At normal oxygen levels, the proteasome degrades HIF-1α. Under such conditions a small peptide, ubiquitin, is added to the HIF-1α protein. Ubiquitin functions as a tag for proteins destined for degradation in the proteasome. How ubiquitin binds to HIF-1α in an oxygen-dependent manner remained a central question.
Around the same time that Semenza and Ratcliffe were exploring the regulation of the EPO gene, Harvard University professor and cancer researcher Kaelin was researching von Hippel-Lindau’s disease (VHL disease). This genetic disease leads to a dramatically increased risk of certain cancers in families with inherited VHL mutations.
Kaelin showed that the VHL gene encodes a protein that prevents the onset of cancer. Kaelin also showed that cancer cells lacking a functional VHL gene express abnormally high levels of hypoxia-regulated genes, but when the VHL gene was reintroduced into cancer cells, normal levels were restored.
This proved that VHL was involved somehow in controlling responses to hypoxia. Additional clues came from several research groups showing that VHL is part of a complex that labels proteins with ubiquitin, marking them for proteasome degradation. Ratcliffe and his research group demonstrated that VHL can physically interact with HIF-1α and is required for its degradation at normal oxygen levels. This conclusively linked VHL to HIF-1α.
In order to understand how O2 levels regulate the interaction between VHL and HIF-1α, the search focused on a specific portion of the HIF-1α protein known to be important for VHL-dependent degradation. Both Kaelin and Ratcliffe suspected the key to O2-sensing resided somewhere in this protein domain.

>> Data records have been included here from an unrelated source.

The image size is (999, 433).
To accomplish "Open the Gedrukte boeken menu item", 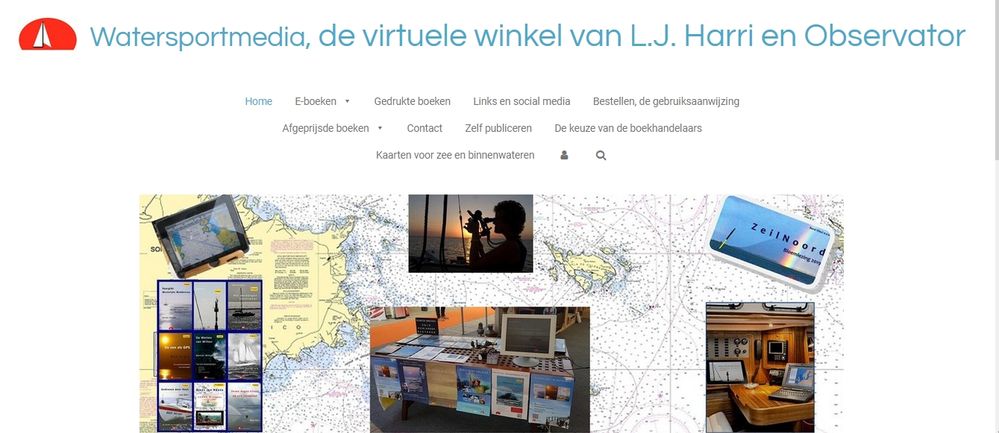I will coord(412,101).
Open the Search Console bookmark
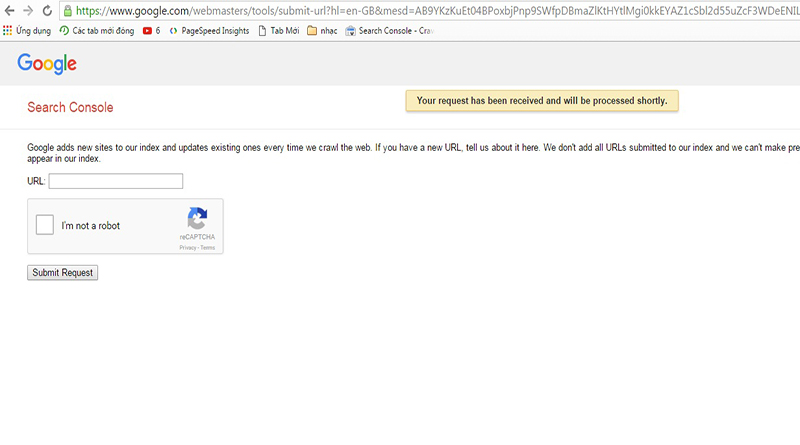800x445 pixels. pos(389,31)
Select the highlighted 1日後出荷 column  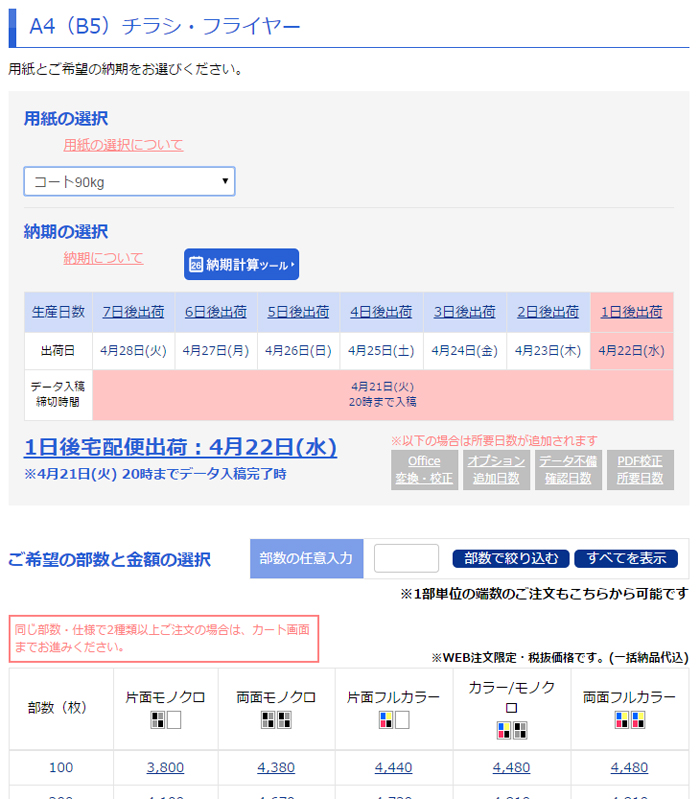point(631,312)
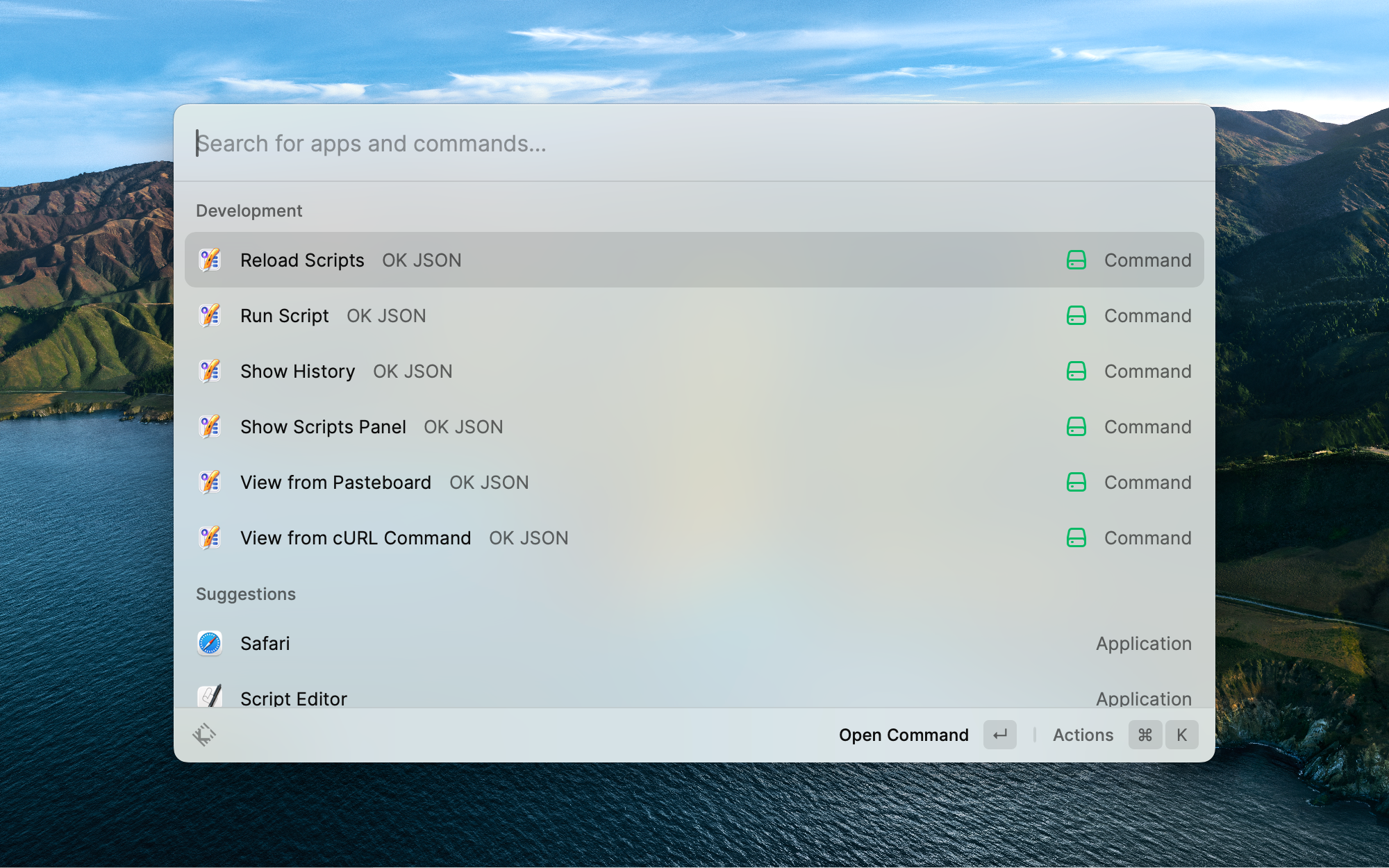Click the Raycast logo icon in footer
The image size is (1389, 868).
click(x=204, y=735)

In 2001, in two simultaneously published articles Ratcliffe and Kaelin showed that under normal oxygen levels, hydroxyl groups are added at two specific positions in HIF-1α. This protein modification, called prolyl hydroxylation, allows VHL to recognize and bind to HIF-1α and thus explained how normal oxygen levels control rapid HIF-1α degradation.

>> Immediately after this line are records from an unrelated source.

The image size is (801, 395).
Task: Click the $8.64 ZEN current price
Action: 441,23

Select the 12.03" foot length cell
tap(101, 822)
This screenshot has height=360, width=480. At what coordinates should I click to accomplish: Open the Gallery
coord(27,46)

Further research by Ratcliffe and others identified the responsible prolyl hydroxylases. It was also shown that the gene-activating function of HIF-1α was regulated by oxygen-dependent hydroxylation. The Nobel laureates had finally elucidated the oxygen sensing mechanism and shown how it works.

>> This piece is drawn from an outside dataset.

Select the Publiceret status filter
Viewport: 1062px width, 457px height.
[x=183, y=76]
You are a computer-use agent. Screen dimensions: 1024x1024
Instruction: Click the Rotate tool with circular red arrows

Oxygen sensing allows cells to adapt their metabolism to low oxygen levels. It’s been shown to be essential during fetal development for controlling normal blood vessel formation and placenta development. And our immune system and other physiological functions are also fine-tuned by O2 sensing.
Oxygen sensing is also central to a large number of diseases. Patients with chronic renal failure often suffer from severe anemia, due to decreased EPO expression. The oxygen-regulating pathway also has an important role in cancer. In tumors, the molecular circuit is utilized to stimulate blood vessel formation and reshape metabolism for effective proliferation of cancer cells.
“What we discovered was a molecular pathway or a molecular circuit that all multicellular organisms use, so this is something that’s highly conserved throughout evolution that allows cells and tissues to know whether they’re getting enough oxygen, and to respond accordingly,” Kaelin said in an AP video. “One thing this has enabled us to do is … to develop drugs that will either activate or inactivate this particular molecular circuit.”
Academic laboratories and pharmaceutical companies are now focused on developing drugs that can interfere with different disease states by either activating or blocking the oxygen-sensing molecular pathway.